Results of the present study support the continued use of high-density EEG recording of ASSR, MMN, and P3a as pharmacodynamic endpoints in clinical trials. These measures were selected based on several criteria described in the literature [25,26,27,28], including ease of rapid assessment with high-density montages [19, 20] for characterization of neural substrates, substantial test–retest reliability [29], relationships to cognition and daily functioning [17, 20, 30,31,32,33,34,35], and sensitivity to pharmacologic [19, 22] and non-pharmacologic interventions [36,37,38,39]/perturbations [21]. The primary limitation of this study is the small patient population because of which it is underpowered for detection of treatment-induced effects for the key physiological biomarkers or cognitive assessments.

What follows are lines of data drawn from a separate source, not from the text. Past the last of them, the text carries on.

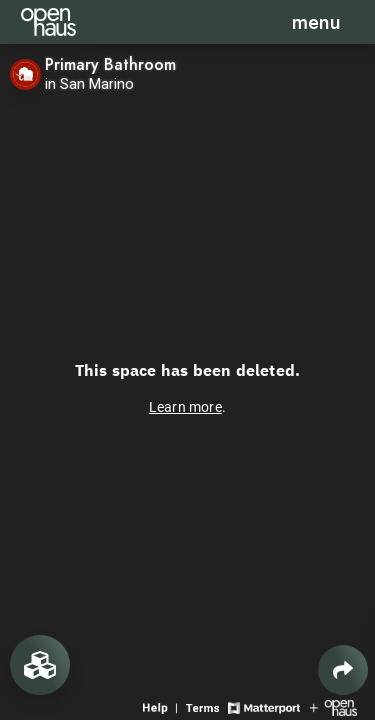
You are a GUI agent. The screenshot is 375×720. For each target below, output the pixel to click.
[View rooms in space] (40, 665)
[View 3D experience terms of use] (204, 706)
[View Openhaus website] (333, 706)
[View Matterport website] (263, 706)
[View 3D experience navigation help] (162, 706)
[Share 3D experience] (343, 670)
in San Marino (89, 84)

This study was not powered based on statistical consideration. The sample size was based on other clinical studies of a similar nature. However, this is a phase 1 study conducted to assess the effects of a potential drug in a small patient population and therefore no conclusion about the efficacy of ASP4345 has been drawn from the data of this study. The number of patients planned for this clinical study is considered adequate to achieve the objectives of this clinical study (adequate ASP4345 safety, tolerability, and pharmacokinetics).

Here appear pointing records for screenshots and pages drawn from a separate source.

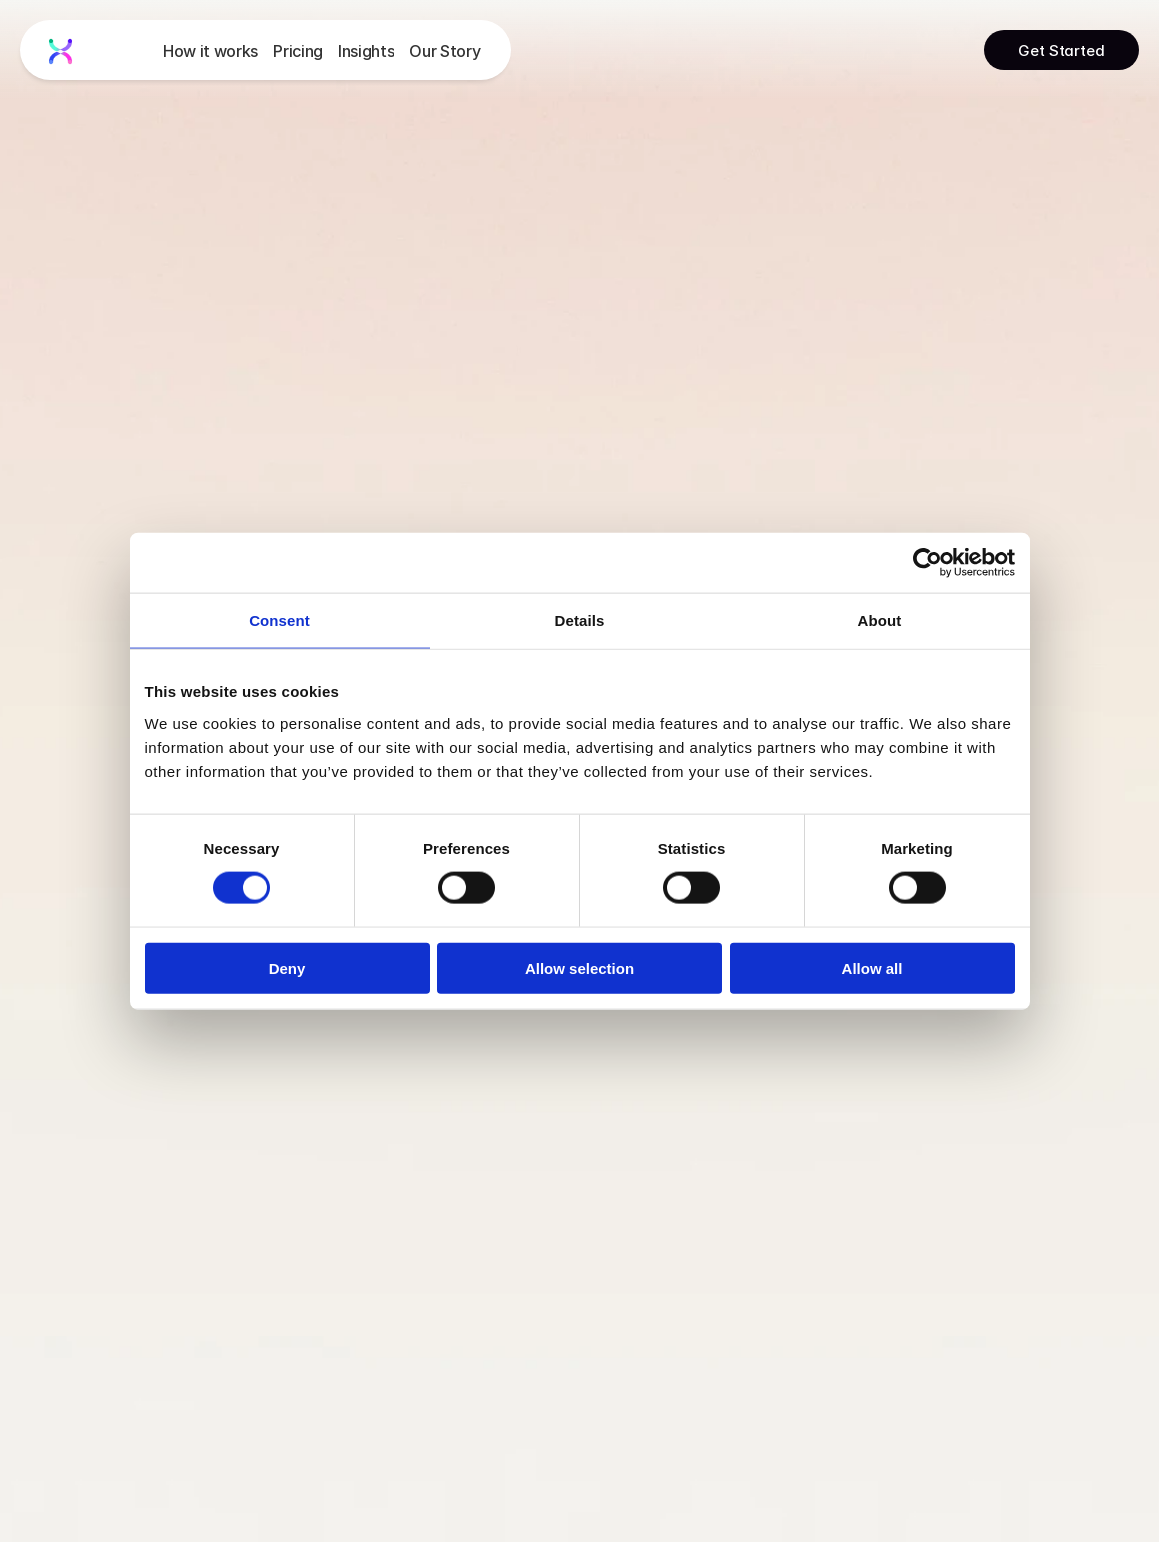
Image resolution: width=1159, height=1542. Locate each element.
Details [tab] (580, 620)
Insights (366, 51)
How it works (210, 51)
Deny (287, 967)
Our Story (444, 51)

In summary, ASP4345 is a novel dopamine D1 receptor PAM with promising pharmacokinetic (data presented elsewhere) and pharmacodynamic properties, including a trend in improvements in early auditory information processing, psychomotor function, and visual attention. The majority of TEAEs were mild, as were the drug-related AEs of constipation, headache, and somnolence. Therefore, based on the clinical meaningfulness of improving cognition in patients with schizophrenia, the current results support further evaluation of ASP4345 for the treatment of CIAS in patients with schizophrenia and schizoaffective disorder in larger randomized phase 2/3 studies.

Funding and disclosure

This study was funded by Astellas Pharma Global Development, Inc., Northbrook, Illinois. AD, LB, RW, TU, GJM, and TZ: Astellas Pharma Global Development, Inc.—employment; LG: nothing to disclose; GAL: Heptares, NeuroSig, Astellas, NASA—personal fees, Boehringer-Ingelheim—grants. PM: Cogstate Ltd.—employment.